Media Alternatif untuk Pertumbuhan Sel Midgut Spodoptera litura

Abstract

Cell culture is process when viable cell propagated in vitro in the medium. Midgut cell culture of S. litura is very useful as hosts for SpltMNPV virus that can control S. litura. This study aimed to determine the increase in the number of S. litura midgut cells and long incubation time of S. litura midgut cells in RPMI 1640, DMEM, and mixture of RPMI 1640 medium and DMEM as alternative medium with initial inoculum 4.0 x 10⁵ cell/ml. This research used Completely Randomized Design (CRD) with 4 treatments and 3 repetitions so that there are 12 treatment unit. Data was analyzed using ANOVA (Analysis of Variance). Further tests are LSD (Least Significant Difference). The results showed that the highest increase of the number of S. litura midgut cells was obtained in Grace's medium (control) with 23125 times inoculum, the mixture of RPMI 1640 and DMEM medium was  21950 times inoculum, RPMI 1640 medium was  11725 times, DMEM medium was  10400 times inoculum.
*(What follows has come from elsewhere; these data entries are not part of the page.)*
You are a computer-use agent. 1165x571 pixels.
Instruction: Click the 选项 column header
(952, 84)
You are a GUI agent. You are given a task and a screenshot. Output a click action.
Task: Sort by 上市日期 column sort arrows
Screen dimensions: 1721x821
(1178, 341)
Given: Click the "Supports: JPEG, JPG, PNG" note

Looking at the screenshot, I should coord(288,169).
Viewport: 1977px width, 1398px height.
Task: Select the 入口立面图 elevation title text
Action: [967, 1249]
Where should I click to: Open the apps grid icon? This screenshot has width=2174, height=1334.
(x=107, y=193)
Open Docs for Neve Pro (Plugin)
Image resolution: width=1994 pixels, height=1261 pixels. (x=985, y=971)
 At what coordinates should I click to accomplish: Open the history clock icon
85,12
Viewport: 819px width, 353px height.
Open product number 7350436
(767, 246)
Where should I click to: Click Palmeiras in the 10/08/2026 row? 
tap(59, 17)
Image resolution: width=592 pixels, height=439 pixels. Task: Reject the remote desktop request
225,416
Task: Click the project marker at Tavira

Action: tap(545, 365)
Spodoptera litura midgut cells form a monolayer in a 24-hour incubation in Grace's medium, the mixture of RPMI 1640 and DMEM medium, and DMEM, whereas the monolayer formation in RPMI 1640 medium is in a 48-hour incubation. The result showed that the mixture of RPMI 1640 and DMEM medium is an .optimum alternative medium that support the growth of Spodoptera litura midgut cell.